■ **WHAT YOU SHOULD DO**
For the records below, print the lines from the line with "Image resolution: width=899" through the line with "Click the diamond" exactly as written; include both end lines and exclude the rest.

■ **DATA EXTRACT**
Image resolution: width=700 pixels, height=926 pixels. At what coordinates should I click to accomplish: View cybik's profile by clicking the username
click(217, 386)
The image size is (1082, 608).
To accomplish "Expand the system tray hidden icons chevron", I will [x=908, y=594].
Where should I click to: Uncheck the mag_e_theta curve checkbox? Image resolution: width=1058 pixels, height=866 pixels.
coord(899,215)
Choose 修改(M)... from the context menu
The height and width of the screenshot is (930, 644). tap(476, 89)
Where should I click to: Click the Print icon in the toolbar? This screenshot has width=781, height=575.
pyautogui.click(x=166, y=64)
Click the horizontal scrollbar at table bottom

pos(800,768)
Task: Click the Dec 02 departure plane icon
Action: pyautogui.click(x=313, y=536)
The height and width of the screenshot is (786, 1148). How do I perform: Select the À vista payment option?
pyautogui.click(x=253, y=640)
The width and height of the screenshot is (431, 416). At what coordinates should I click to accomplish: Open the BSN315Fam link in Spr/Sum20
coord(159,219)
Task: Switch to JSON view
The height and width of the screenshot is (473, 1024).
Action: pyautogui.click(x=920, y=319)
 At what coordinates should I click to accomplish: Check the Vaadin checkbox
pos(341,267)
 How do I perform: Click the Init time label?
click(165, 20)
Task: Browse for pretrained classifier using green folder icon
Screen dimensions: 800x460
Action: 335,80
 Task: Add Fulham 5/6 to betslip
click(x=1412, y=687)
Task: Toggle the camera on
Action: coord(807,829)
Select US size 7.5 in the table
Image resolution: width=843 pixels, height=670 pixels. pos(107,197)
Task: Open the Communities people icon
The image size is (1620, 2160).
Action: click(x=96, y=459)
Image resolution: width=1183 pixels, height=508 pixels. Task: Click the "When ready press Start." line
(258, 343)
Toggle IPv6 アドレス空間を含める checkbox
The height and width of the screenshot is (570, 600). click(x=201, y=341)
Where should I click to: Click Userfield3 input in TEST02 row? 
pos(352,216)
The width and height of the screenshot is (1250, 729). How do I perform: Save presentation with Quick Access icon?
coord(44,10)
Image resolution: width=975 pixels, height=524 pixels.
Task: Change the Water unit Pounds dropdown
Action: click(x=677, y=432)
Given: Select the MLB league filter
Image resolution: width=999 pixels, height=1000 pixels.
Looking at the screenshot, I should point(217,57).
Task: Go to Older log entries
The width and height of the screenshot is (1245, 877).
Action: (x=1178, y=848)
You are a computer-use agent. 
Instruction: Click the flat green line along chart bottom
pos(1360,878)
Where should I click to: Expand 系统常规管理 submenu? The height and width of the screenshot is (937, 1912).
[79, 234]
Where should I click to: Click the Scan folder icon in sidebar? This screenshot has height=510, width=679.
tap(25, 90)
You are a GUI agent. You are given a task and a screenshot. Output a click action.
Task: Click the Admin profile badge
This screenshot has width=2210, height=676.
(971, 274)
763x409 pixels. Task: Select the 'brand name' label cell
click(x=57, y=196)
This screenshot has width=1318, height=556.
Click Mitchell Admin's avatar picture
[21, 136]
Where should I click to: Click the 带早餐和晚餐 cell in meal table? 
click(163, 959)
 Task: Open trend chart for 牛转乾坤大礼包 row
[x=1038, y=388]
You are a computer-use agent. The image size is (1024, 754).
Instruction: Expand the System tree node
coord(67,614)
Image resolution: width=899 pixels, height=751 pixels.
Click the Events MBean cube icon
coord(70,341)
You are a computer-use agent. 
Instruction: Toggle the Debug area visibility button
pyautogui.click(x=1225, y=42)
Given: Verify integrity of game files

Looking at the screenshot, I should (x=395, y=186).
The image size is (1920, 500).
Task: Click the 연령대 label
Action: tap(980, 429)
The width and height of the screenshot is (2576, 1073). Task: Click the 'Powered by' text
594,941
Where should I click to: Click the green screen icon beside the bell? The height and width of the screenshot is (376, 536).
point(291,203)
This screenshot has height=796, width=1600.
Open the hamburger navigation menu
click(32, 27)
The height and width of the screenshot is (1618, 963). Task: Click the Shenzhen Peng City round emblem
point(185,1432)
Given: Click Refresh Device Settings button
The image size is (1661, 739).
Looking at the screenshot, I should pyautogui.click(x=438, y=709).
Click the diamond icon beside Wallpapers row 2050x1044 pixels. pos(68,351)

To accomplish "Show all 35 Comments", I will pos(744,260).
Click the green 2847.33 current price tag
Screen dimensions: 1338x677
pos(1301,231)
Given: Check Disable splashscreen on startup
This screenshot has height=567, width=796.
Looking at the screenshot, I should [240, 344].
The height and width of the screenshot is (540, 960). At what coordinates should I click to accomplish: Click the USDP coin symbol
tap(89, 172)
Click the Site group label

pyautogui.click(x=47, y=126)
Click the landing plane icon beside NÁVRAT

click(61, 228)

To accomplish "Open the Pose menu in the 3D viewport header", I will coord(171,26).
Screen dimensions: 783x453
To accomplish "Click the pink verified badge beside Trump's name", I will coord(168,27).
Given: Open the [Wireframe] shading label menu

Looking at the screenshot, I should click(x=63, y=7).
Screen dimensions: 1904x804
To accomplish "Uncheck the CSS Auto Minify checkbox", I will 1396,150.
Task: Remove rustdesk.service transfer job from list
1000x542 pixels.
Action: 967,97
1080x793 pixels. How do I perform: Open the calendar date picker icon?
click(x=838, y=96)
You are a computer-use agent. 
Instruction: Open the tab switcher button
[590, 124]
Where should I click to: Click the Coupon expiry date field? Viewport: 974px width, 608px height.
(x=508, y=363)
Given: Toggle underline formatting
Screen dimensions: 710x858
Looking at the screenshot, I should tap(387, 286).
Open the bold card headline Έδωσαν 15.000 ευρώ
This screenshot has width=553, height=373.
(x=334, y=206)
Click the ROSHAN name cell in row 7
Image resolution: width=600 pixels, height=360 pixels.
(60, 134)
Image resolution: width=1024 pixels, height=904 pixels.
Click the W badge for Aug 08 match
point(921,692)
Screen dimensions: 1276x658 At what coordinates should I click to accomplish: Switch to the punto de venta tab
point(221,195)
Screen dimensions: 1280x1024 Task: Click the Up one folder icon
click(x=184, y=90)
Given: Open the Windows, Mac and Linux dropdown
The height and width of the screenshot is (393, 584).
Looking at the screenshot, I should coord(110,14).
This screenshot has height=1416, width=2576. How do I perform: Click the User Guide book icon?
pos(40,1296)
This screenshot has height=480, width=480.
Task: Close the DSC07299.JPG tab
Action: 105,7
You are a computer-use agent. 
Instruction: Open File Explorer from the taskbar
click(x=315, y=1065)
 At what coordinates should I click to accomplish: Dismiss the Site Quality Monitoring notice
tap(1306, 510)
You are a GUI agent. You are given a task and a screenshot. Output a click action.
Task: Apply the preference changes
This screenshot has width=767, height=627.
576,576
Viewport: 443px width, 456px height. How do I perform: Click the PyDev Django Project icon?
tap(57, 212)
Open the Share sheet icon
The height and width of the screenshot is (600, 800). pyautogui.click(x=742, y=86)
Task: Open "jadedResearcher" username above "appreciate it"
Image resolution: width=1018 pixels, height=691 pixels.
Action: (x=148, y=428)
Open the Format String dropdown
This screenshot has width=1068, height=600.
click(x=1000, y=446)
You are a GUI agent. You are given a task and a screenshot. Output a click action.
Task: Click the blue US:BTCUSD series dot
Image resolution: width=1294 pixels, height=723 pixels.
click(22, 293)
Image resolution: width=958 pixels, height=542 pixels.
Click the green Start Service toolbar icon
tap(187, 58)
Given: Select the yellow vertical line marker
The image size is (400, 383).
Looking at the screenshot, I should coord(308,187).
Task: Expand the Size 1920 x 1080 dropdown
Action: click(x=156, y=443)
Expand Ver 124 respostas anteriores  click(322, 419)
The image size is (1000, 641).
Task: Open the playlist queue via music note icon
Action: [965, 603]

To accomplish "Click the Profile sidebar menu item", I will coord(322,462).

■ **RESULT OF THE EXERCISE**
Image resolution: width=899 pixels, height=751 pixels.
Click the Events MBean cube icon
coord(70,341)
You are a computer-use agent. 
Instruction: Toggle the Debug area visibility button
pyautogui.click(x=1225, y=42)
Given: Verify integrity of game files

Looking at the screenshot, I should (x=395, y=186).
The image size is (1920, 500).
Task: Click the 연령대 label
Action: tap(980, 429)
The width and height of the screenshot is (2576, 1073). Task: Click the 'Powered by' text
594,941
Where should I click to: Click the green screen icon beside the bell? The height and width of the screenshot is (376, 536).
point(291,203)
This screenshot has height=796, width=1600.
Open the hamburger navigation menu
click(32, 27)
The height and width of the screenshot is (1618, 963). Task: Click the Shenzhen Peng City round emblem
point(185,1432)
Given: Click Refresh Device Settings button
The image size is (1661, 739).
Looking at the screenshot, I should pyautogui.click(x=438, y=709).
Click the diamond icon beside Wallpapers row 2050x1044 pixels. pos(68,351)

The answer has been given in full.